Greve dos médicos com adesão a rondar os 90%

Os médicos cumprem esta quarta-feira o primeiro de dois dias de greve nacional. O Sindicato Independente dos Médicos exige a redução do número de utentes por médico e a diminuição das horas em urgência.

Blocos operatórios encerrados por todo o país, consultas afetadas e uma paralisação com uma “expressão avassaladora” – é este o cenário do primeiro de dois dias de greve nacional dos médicos descrito pelo secretário-geral do Sindicato Independente dos Médicos, Roque da Cunha.

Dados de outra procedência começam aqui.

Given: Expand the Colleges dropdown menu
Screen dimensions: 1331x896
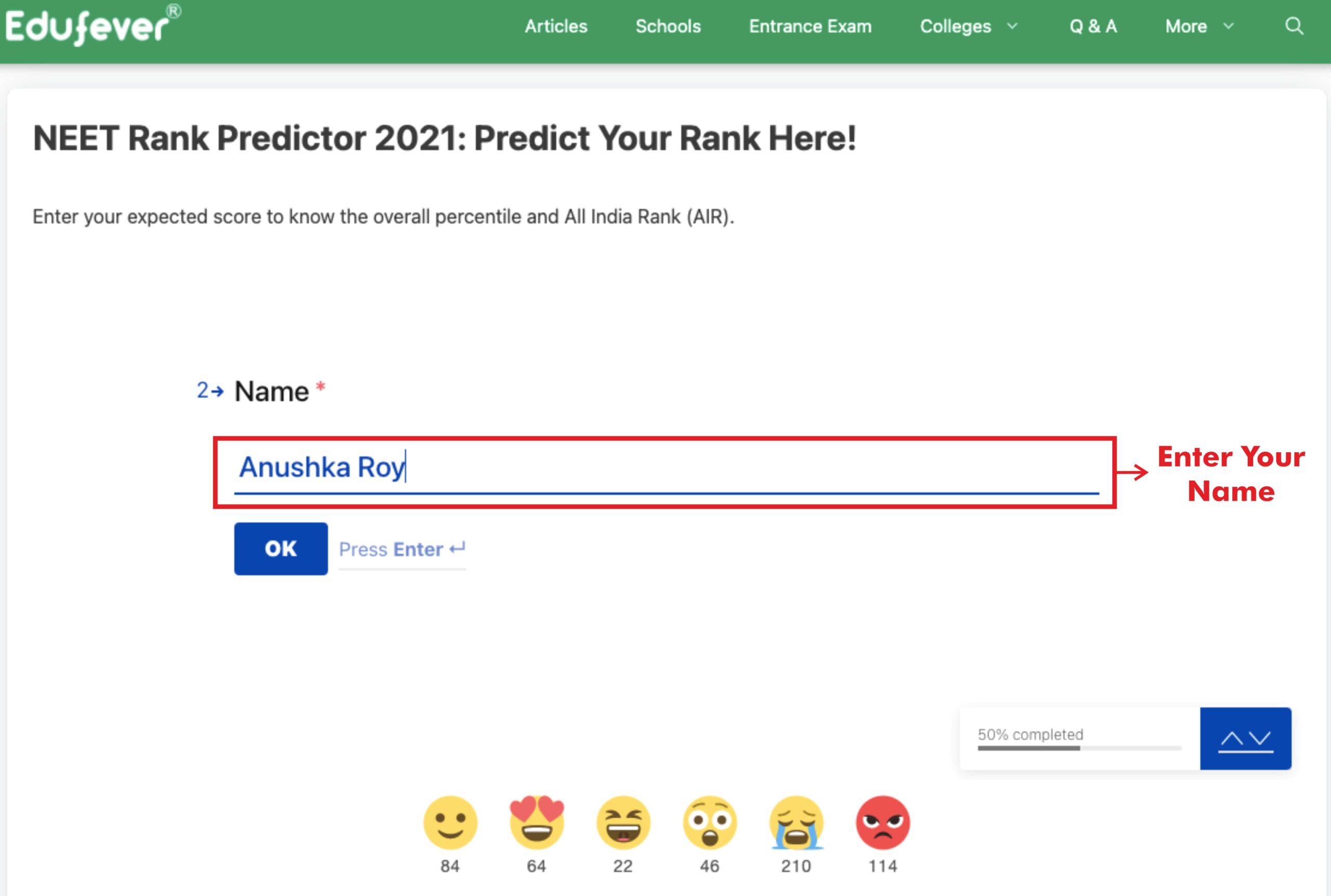Looking at the screenshot, I should [969, 27].
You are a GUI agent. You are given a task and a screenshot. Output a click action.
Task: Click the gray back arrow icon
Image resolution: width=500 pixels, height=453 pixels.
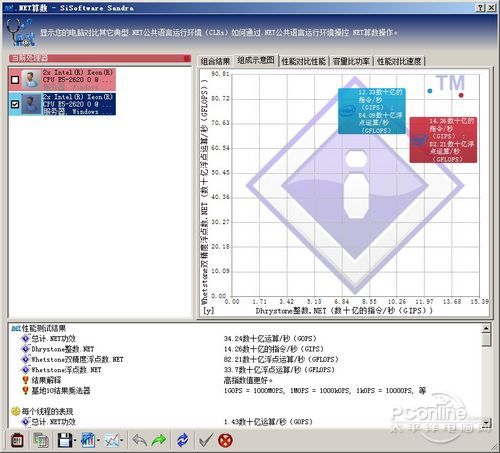139,440
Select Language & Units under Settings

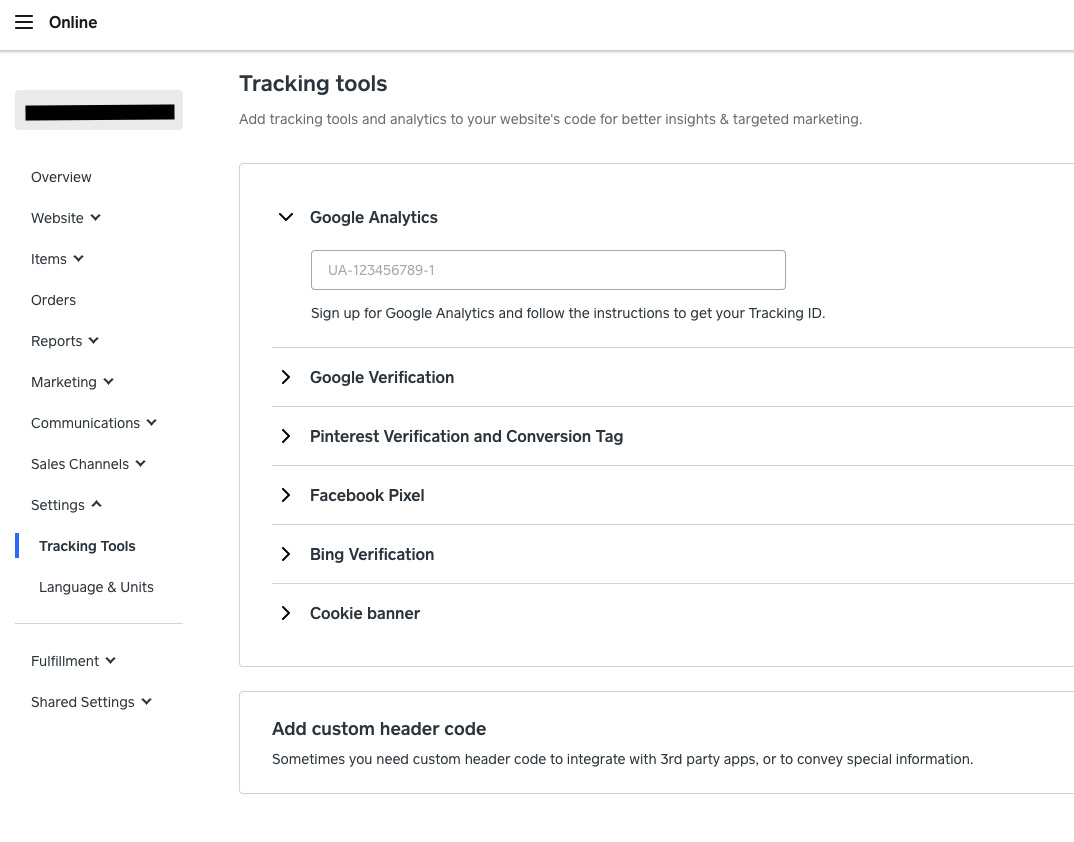pyautogui.click(x=96, y=587)
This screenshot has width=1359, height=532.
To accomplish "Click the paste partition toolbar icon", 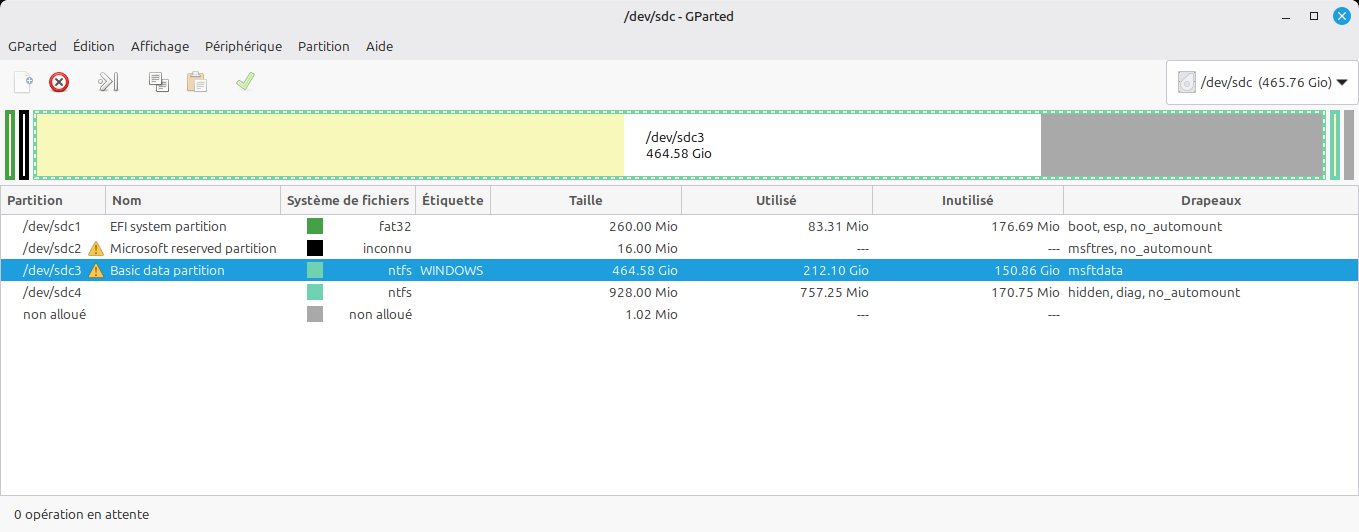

Ao meio-dia desta quarta-feira, a paralisação rondava os 80%, mas, segundo as projeções mais recentes, do Sindicato Independente dos Médicos e da Federação Nacional dos Médicos, a adesão rondou os 90%.

No entanto, os serviços mínimos estão a ser obrigatoriamente garantidos por profissionais na área das urgências, da quimioterapia, da radioterapia e dos transplantes.

Os médicos reivindicam um conjunto de trinta pontos, onde se incluem: a limitação do trabalho suplementar a cento e cinquenta horas anuais, em vez das atuais duzentas horas; a imposição de um limite de 12 horas de trabalho em serviço de urgência; a diminuição do número de utentes por médico de família; e a reposição do pagamento de 100% das horas extra.

A paralisação foi convocada pelo Sindicato Independente dos Médicos e pela Federação Nacional dos Médicos e é a primeira que surge durante o mandato do atual Ministro da Saúde, Adalberto Campos Fernandes.

O Ministério da Saúde já fez saber que não negoceia sob pressão, considerando-se empenhado no diálogo com os sindicatos médicos.